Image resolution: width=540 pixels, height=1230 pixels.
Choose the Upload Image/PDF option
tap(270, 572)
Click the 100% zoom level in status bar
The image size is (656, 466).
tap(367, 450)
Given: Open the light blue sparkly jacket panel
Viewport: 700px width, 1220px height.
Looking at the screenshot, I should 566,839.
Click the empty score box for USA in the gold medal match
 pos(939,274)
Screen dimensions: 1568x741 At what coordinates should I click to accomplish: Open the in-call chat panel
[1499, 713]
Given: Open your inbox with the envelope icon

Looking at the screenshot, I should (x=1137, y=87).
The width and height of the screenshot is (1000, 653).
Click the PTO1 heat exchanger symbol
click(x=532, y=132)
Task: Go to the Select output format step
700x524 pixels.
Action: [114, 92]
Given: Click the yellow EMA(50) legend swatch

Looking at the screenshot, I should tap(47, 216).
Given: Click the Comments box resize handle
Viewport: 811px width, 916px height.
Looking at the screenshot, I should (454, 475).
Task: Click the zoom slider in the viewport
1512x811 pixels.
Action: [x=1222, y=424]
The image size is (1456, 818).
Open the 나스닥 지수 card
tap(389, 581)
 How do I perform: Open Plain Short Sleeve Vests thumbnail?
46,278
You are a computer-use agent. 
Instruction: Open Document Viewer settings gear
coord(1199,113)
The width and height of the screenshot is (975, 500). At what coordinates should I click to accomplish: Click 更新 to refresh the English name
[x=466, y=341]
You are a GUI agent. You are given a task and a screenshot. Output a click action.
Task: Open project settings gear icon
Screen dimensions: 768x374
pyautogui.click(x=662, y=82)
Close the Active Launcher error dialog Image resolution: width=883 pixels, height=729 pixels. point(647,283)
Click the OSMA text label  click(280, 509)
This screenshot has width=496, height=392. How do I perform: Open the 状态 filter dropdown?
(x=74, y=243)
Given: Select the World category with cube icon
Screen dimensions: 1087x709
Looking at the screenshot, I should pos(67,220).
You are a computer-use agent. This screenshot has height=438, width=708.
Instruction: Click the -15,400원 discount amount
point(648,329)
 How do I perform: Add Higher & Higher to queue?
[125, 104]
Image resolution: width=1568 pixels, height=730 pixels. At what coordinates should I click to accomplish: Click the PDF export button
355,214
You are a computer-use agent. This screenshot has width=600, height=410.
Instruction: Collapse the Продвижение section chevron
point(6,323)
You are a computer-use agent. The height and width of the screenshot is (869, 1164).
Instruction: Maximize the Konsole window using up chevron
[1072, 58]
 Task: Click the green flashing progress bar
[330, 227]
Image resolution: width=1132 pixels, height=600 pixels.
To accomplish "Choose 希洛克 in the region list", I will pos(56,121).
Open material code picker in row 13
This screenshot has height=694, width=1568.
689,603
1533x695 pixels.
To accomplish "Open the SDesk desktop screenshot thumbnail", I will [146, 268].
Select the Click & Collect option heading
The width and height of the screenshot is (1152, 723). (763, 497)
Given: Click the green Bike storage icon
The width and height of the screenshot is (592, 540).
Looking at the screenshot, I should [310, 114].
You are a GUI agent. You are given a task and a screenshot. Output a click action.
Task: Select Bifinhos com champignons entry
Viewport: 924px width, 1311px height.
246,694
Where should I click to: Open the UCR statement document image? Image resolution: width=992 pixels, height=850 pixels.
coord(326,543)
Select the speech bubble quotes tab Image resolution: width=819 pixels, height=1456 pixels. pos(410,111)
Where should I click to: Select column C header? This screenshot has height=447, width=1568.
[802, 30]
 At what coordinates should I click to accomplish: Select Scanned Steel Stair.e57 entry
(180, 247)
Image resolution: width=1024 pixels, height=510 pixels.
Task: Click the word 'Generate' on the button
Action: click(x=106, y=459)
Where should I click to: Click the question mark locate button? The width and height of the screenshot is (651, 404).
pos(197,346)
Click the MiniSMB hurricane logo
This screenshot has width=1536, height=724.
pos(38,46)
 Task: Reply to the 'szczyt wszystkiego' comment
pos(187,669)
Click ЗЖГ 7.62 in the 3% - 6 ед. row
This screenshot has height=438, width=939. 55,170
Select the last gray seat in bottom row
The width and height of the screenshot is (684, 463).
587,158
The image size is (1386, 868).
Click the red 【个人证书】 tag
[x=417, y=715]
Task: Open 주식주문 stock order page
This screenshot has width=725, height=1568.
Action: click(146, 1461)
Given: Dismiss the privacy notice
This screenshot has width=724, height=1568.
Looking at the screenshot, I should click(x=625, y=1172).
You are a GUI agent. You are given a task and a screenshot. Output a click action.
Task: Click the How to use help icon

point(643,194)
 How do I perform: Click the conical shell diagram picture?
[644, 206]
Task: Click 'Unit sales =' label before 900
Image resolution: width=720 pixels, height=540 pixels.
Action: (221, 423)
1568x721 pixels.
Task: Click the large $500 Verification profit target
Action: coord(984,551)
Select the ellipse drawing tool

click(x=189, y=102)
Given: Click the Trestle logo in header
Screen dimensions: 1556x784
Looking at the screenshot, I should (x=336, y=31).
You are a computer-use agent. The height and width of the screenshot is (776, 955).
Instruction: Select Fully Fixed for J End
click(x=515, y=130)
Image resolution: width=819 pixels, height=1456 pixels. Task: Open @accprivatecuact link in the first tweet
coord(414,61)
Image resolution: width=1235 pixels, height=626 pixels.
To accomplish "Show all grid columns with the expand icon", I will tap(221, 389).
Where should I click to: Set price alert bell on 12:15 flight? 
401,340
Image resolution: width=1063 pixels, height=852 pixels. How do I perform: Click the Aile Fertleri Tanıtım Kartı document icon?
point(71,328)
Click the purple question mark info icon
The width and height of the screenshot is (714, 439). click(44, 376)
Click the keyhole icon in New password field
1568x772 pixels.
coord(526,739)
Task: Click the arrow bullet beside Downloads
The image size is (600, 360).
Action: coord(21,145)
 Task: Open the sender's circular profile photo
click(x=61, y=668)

[Activity]: Provide a count of the lines in the data above that include the word "will", stating the number alone.

[Your solution]: 3